Angst vor Anschlägen in den USA
27. Mai 2004
FBI-Direktor Robert Mueller nannte Namen von sieben mutmaßlichen Terroristen, die eine "klare und aktuelle Gefahr" für die USA bedeuteten. Zuvor hatte der Sprecher des Weißen Hauses, Scott McClellan, Vorwürfe zurückgewiesen, die US-Regierung bausche die Terror-Gefahr mit Blick auf die bevorstehenden Wahlen auf.
Der G-8 Gipfel in Georgia, die Wahlparteitage von Demokraten und Republikanern und die US-Präsidentschaftswahlen - an "attraktiven" Zielen besteht für Terroristen derzeit kein Mangel. In den amerikanischen Strafverfolgungsbehörden geht man deshalb für diesen Sommer von einem erhöhten Terror-Risiko für die USA aus. Justizminister John Ashcroft sprach von "glaubhaften Hinweisen", die nahe legen würden, dass El Kaida in den nächsten Monaten einen Anschlag auf die USA plane. "Diese besorgniserregenden Hinweise sagen uns auch, dass dieser Anschlag massiv ausfallen soll", sagte Ashcroft.
Fahndung nach Verdächtigen
Ashcroft verwies darauf, dass Sprecher von El Kaida nach dem Madrid-Attentat im März die Vorbereitungen für einen solchen Anschlag in den USA als bereits zu 90 Prozent abgeschlossen bezeichnet hätten.
Das FBI veröffentlichte in diesem Zusammenhang am 26. Mai 2004 sieben Fahndungsfotos von mutmaßlichen Terroristen, darunter auch ein amerikanischer und zwei kanadische Staatsbürger moslemischen Glaubens. "Von jeder dieser Personen wissen wir, dass sie die Absicht hat und über die Fähigkeit verfügt, einen Terroranschlag vorzubereiten, ihn zu ermöglichen oder selbst durchzuführen. Sowohl in den USA als auch im Ausland", sagte FBI-Chef Robert Mueller.
Neue Taktik
El Kaida habe in den 32 Monaten seit den Terroranschlägen des 11.Septembers ihre Taktik flexibilisiert und den Gegebenheiten angepasst. Ihre Mitglieder würden heute zum Teil mit ihren Familien Unterschlupf in US-Gemeinden suchen oder sich als Europäer ausgeben.

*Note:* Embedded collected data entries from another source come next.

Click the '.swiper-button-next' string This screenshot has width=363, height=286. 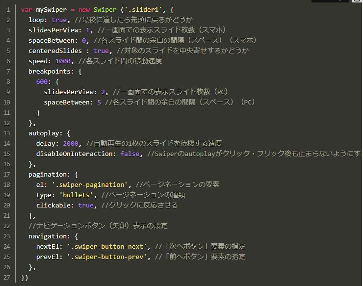click(x=107, y=246)
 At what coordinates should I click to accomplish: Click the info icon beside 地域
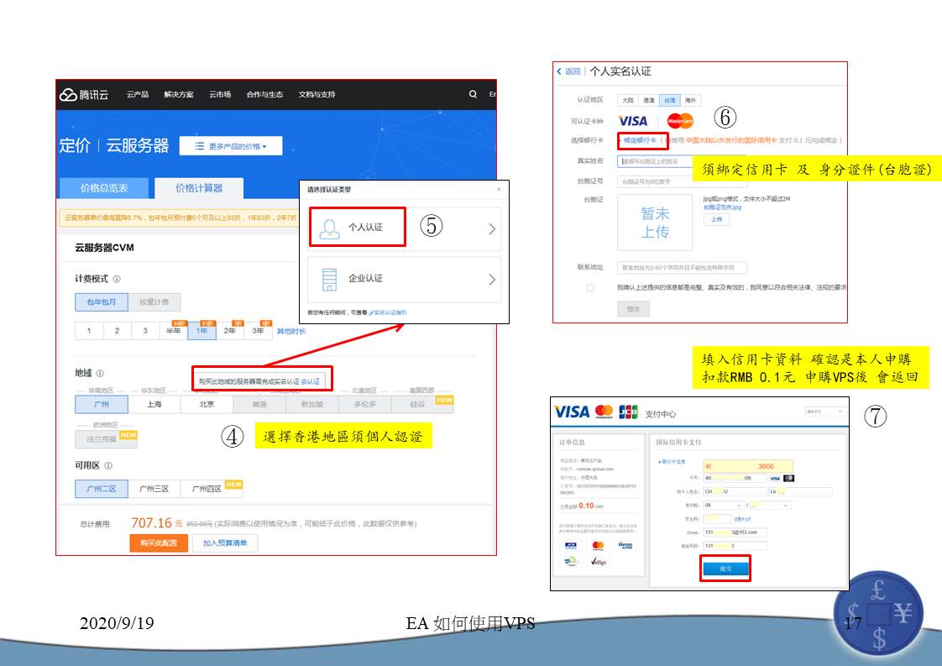click(x=100, y=373)
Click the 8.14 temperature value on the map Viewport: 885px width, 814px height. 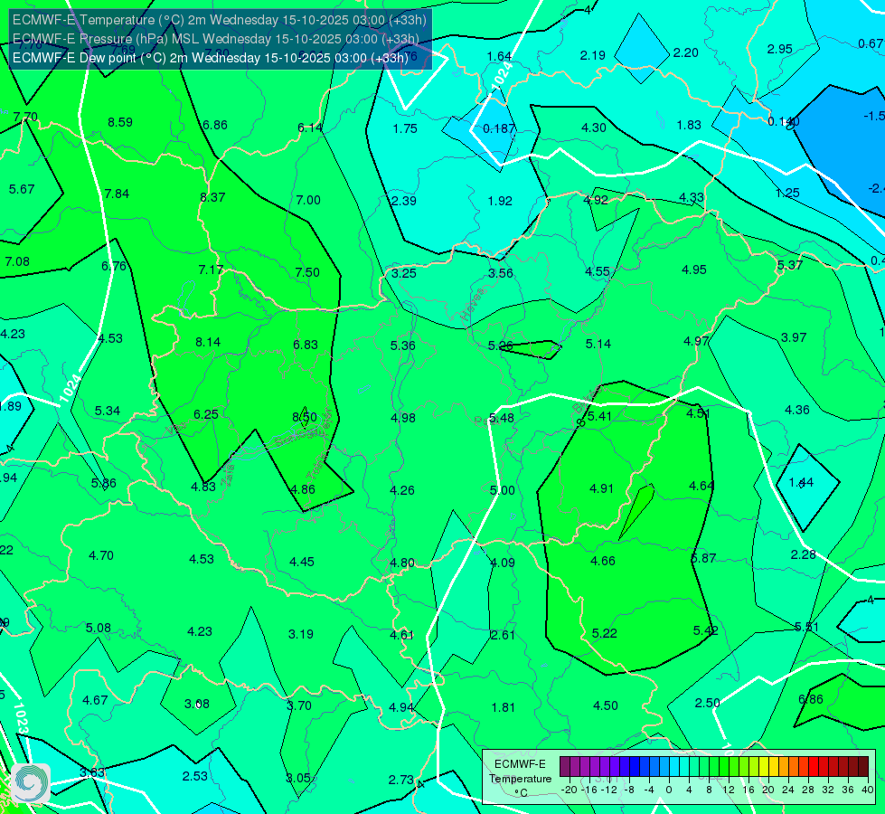pos(208,342)
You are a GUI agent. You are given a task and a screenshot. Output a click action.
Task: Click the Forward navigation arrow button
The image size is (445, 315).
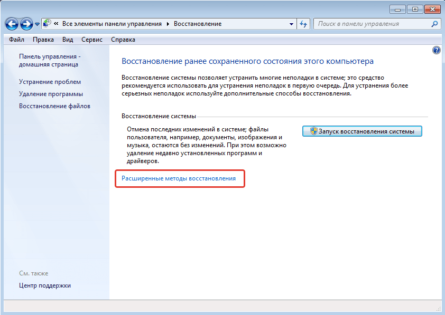pos(26,24)
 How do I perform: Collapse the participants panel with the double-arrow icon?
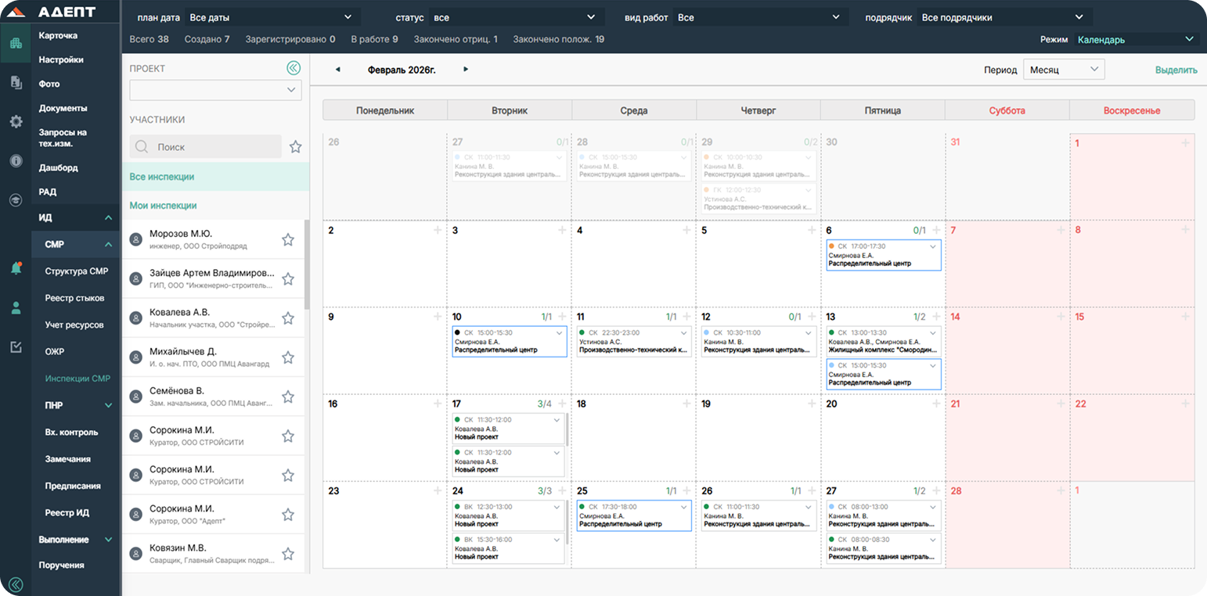pyautogui.click(x=294, y=69)
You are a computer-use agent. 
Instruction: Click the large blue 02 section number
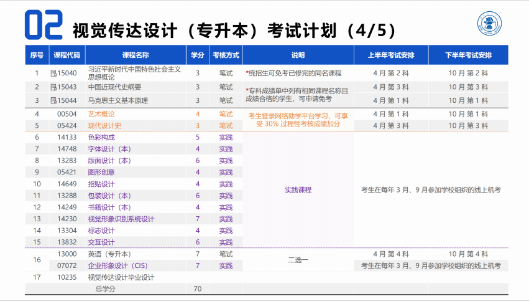tap(44, 25)
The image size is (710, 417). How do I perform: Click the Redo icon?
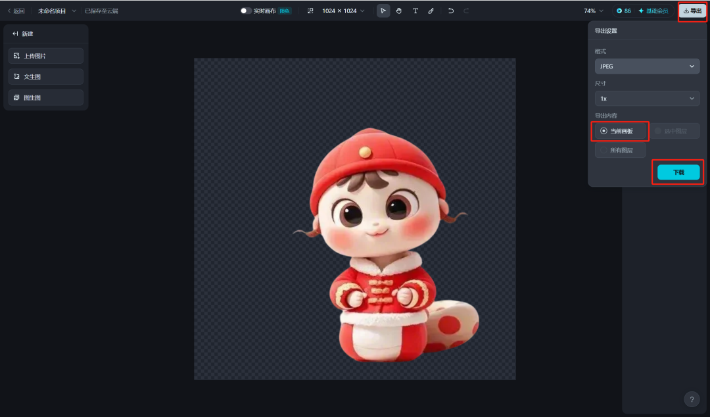click(466, 11)
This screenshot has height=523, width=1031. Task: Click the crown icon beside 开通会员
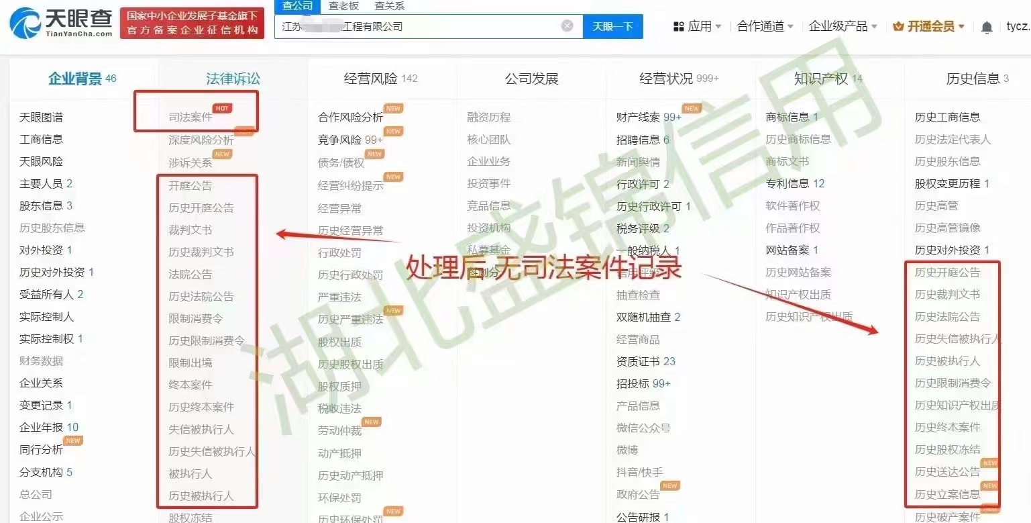(x=898, y=27)
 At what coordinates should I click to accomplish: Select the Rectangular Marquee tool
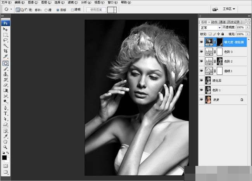[5, 34]
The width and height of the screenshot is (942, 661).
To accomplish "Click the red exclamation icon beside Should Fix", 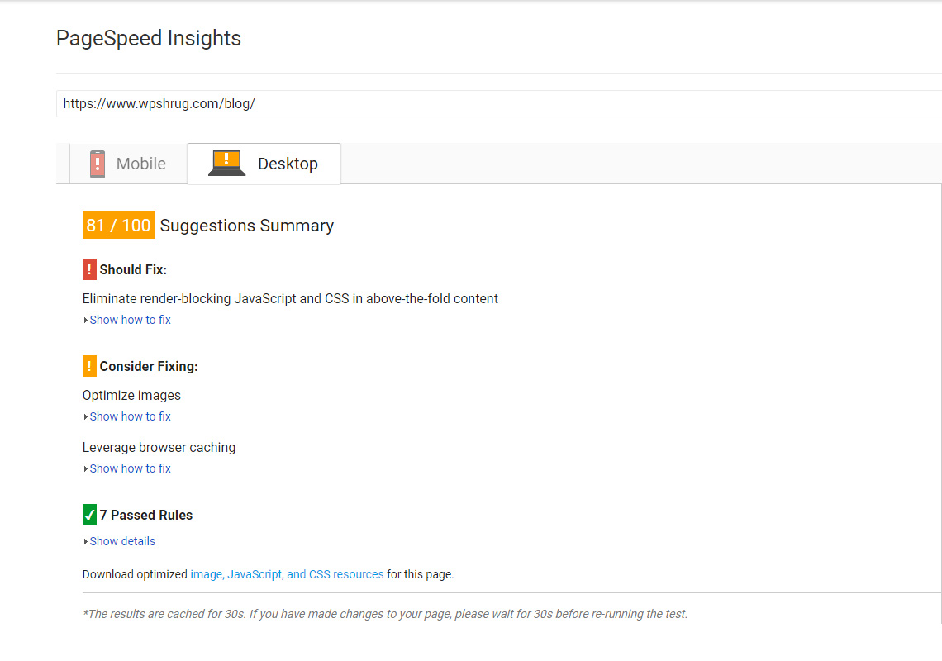I will pyautogui.click(x=89, y=269).
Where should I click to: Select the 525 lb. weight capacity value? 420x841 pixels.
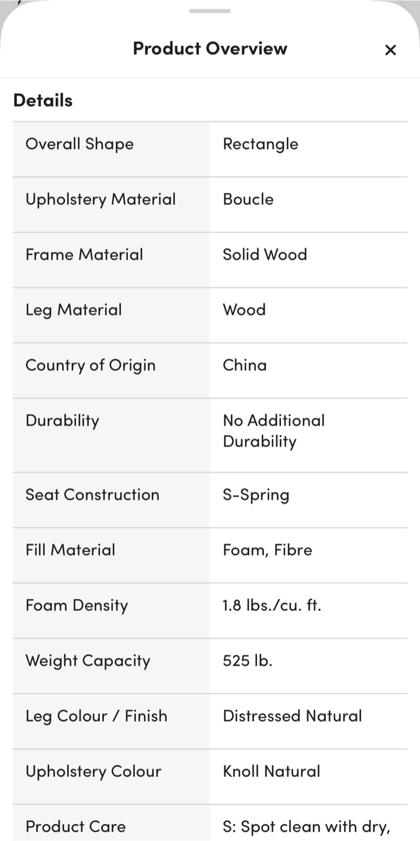click(x=248, y=661)
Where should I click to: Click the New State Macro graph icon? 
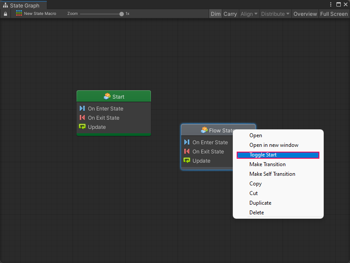click(19, 14)
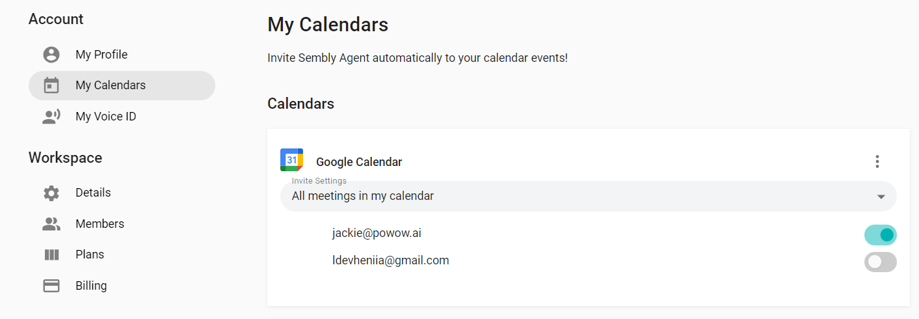
Task: Click the Plans columns icon
Action: [51, 255]
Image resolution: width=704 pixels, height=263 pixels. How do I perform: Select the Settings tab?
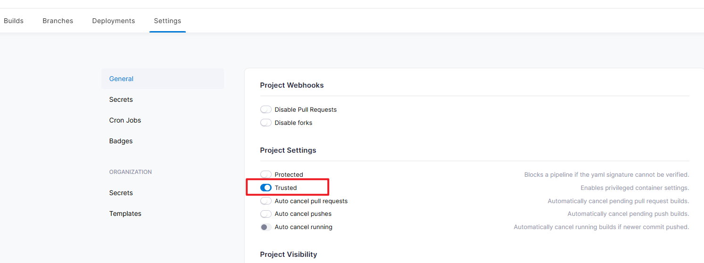pyautogui.click(x=167, y=21)
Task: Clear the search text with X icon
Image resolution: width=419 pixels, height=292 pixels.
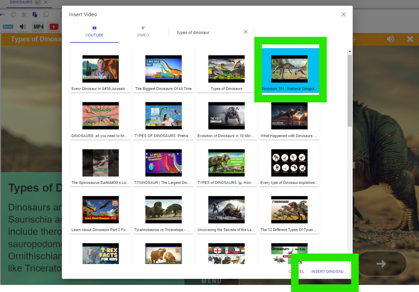Action: (246, 32)
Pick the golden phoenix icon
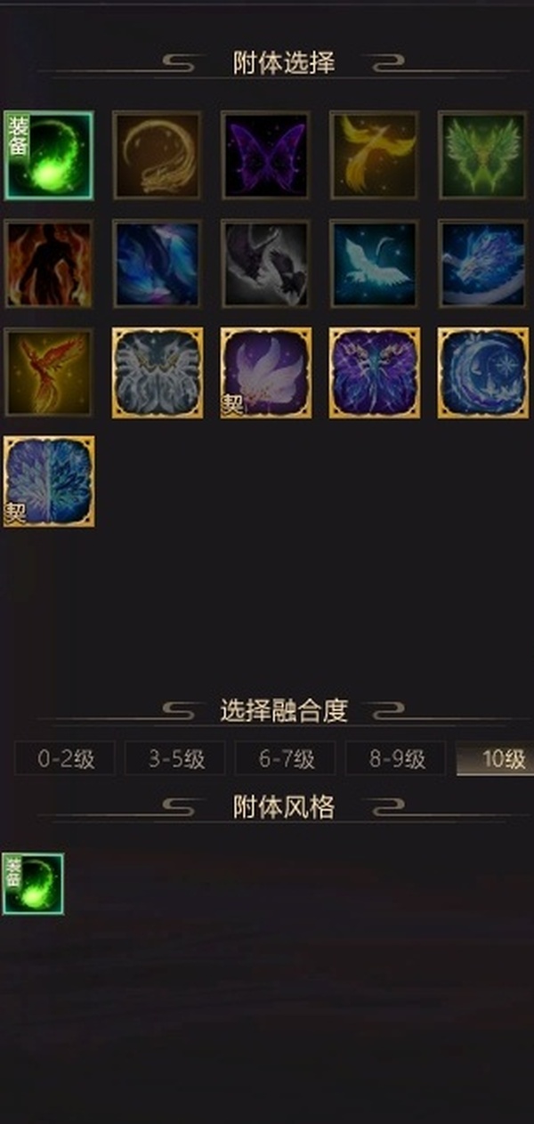The image size is (534, 1124). click(374, 155)
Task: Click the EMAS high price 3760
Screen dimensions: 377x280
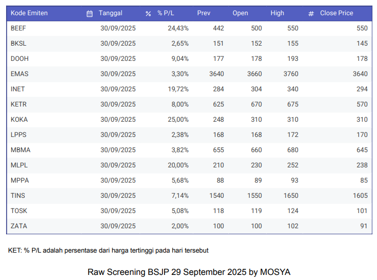Action: 290,74
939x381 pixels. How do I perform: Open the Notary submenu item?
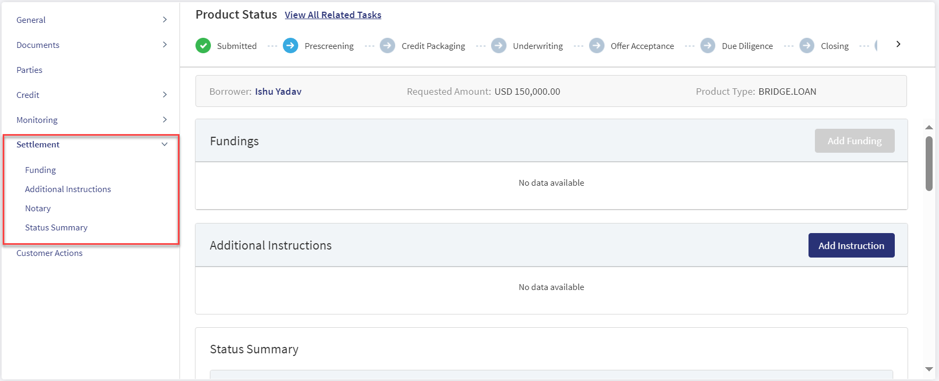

Mueller und Ashcroft riefen die Bevölkerung zur aktiven Mithilfe bei der Prävention von Terroranschlägen auf. In Städten wie Boston, New York oder Miami wurden die Sicherheitsvorkehrungen für Großveranstaltungen erhöht, auch wenn es bisher keine konkreten Hinweise auf einen spezifischen Ort oder ein Datum für einen solchen Terroranschlag gab.
Anfang der Woche hatte das angesehene britische "Internationale Institut für Strategische Studien" (IISS) in einem Bericht die Zahl der El Kaida-Rekruten auf weltweit 18.000 geschätzt. Diese Zahl leite sich von etwa 20.000 Rekruten ab, die zwischen 1996 und 2000 in Afghanistan ausgebildet worden seien, sagte Clarence Taylor vom IISS in Washington. "Dass muss nicht bedeuten, dass alle diese 18.000 Personen aktive Terroristen sind. Aber es ist das Reservoir, aus dem die Terrornetzwerke schöpfen können."
Die aktuelle Angst vor islamistischen Angriffen gegen die USA rückt die Terrorbekämpfung wieder ins Zentrum der öffentlichen Aufmerksamkeit - für George W. Bush ohnehin Hauptthema seines Wahlkampfes. Der lange Krieg im Irak und die Foltervorwürfe gegen US-Soldaten hatten in den letzten Wochen die Umfragewerte für die Bush-Regierung stark nach unten gedrückt.
Terrorwarnung als Wahlkampfmittel?
Der demokratische Präsidentschaftskandidat John Kerry hat der US-Regierung vorgeworfen, zu wenig für den Schutz vor Terrorangriffen zu tun. Es würde nur unzureichend für den Schutz von Häfen, Chemiefabriken und Atomanlagen gesorgt. Außerdem seien Feuerwachen ungenügend ausgestattet und ein Programm zur Verstärkung der Polizeipräsenz auf den Straßen ins Stocken geraten. "Wir verdienen einen Präsidenten der Vereinigten Staaten, der die innere Sicherheit nicht als Foto-Hintergrund und für Rhetorik Kampagnen nutzt", sagte Kerry, der Bush bei der Wahl im November ablösen möchte.